Terapia cognitivo-conductual, mindfulness y técnicas de relajación: reducción del componente emocional y del impulso rascador.

💡 Perla: combinar neuromoduladores + biológicos + psicoterapia ofrece mejores resultados que la monoterapia en pruritos mixtos (inflamatorio-neuropático).

⏱️ 4️⃣ Seguimiento y evaluación de la respuesta

Frecuencia: revisiones cada 4–6 semanas durante el ajuste y luego cada 3 meses.

Monitorización clínica: intensidad del prurito (EVA/NRS), frecuencia nocturna, calidad de sueño, DLQI.

Analítica: función hepática (naltrexona, duloxetina), renal (gabapentinoides), y PCR o IL-6 para seguimiento inflamatorio.

Ajustes terapéuticos:
• Incrementar dosis o asociar neuromodulador si la respuesta < 50 %.
• Reducir progresivamente al alcanzar control estable ≥ 3 meses.
• Combinar fármacos con mecanismos diferentes en prurito mixto (ej. gabapentina + LDN, o dupilumab + LDN).

💡 Perla: la reducción del prurito nocturno precede a la mejoría global; su desaparición es el marcador clínico de éxito terapéutico.

🧭 5️⃣ Consideraciones multidisciplinarias

Coordinación dermatología–psiquiatría–neurología–nefrología–hepatología, según etiología.

Abordaje psicoterapéutico: incluir técnicas de control de impulso, reestructuración cognitiva y manejo del estrés.

Educación del paciente: explicar que el prurito crónico no es una alergia persistente, sino una disregulación neuroinmunitaria; esto mejora la adherencia y reduce la frustración.
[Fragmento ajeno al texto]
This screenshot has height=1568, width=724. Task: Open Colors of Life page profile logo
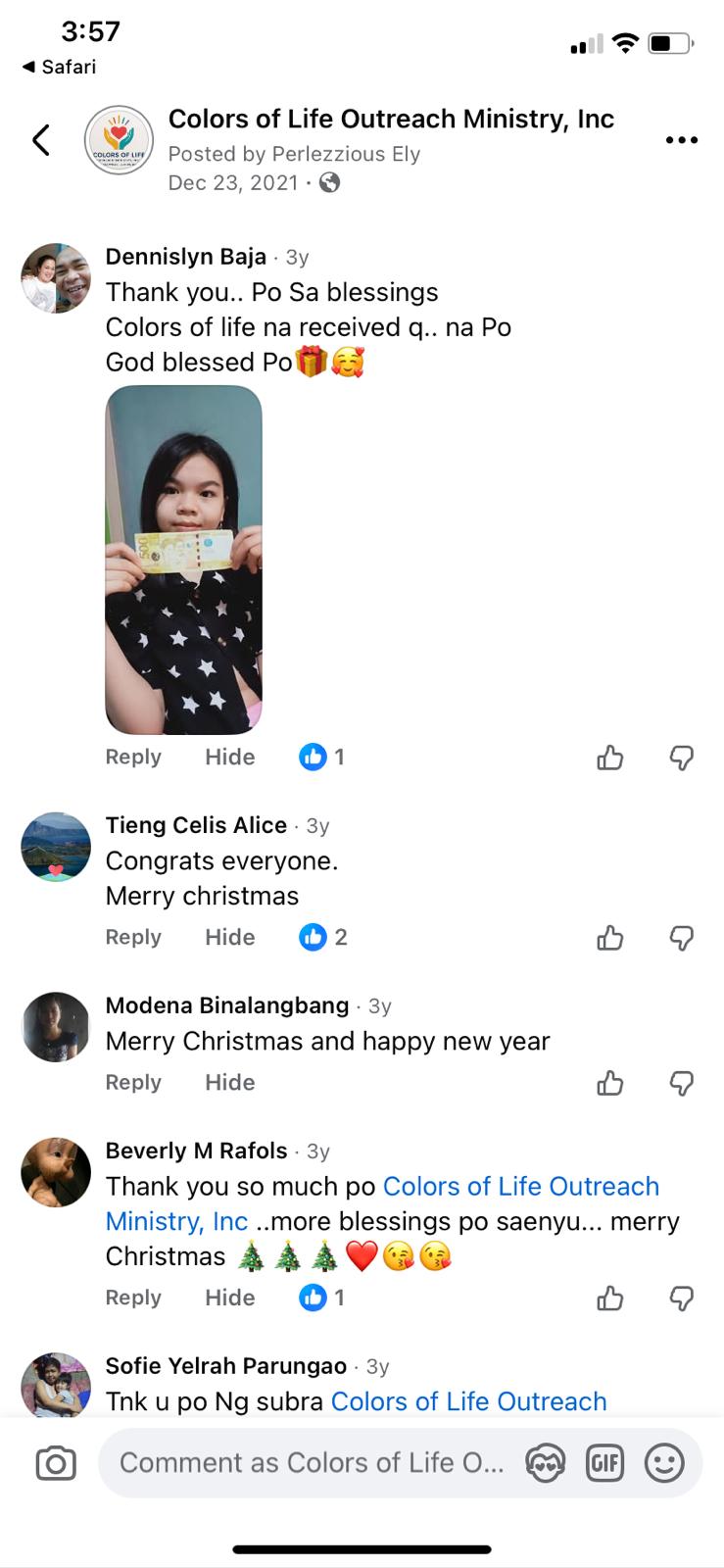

💡 Perla: el tratamiento integral del prurito refractario exige paciencia, combinaciones racionales y seguimiento continuado; cada mejora, aunque parcial, debe consolidarse antes de avanzar.

🧠 Resumen operativo

1️⃣ Confirmar y tratar causas secundarias.
2️⃣ Identificar el mecanismo predominante (inflamatorio, neuropático, central o mixto).
3️⃣ Iniciar gabapentinoides como primera línea; asociar biológico o LDN según perfil.
4️⃣ Añadir terapias dirigidas (dupilumab, NK1, κ/µ opioides) si prurito refractario.
5️⃣ Complementar con psicoterapia y fototerapia.
6️⃣ Reevaluar cada 4–6 semanas y ajustar según respuesta y tolerancia.

🐚 Perlas clínicas finales

• El prurito crónico refractario casi nunca tiene una causa única; el enfoque combinado es el más eficaz.
• Gabapentinoides + LDN son altamente efectivos en pruritos neuropáticos nocturnos.
• Dupilumab es el estándar de oro en prurito inflamatorio resistente, con excelente seguridad y control sostenido.
• La LDN (1,5–4,5 mg/noche) ofrece una alternativa accesible y segura, con mejoría progresiva visible a las 6–8 semanas.
• Abordar simultáneamente los componentes neuroinmunes, metabólicos y emocionales es la única vía hacia una remisión funcional completa del picor.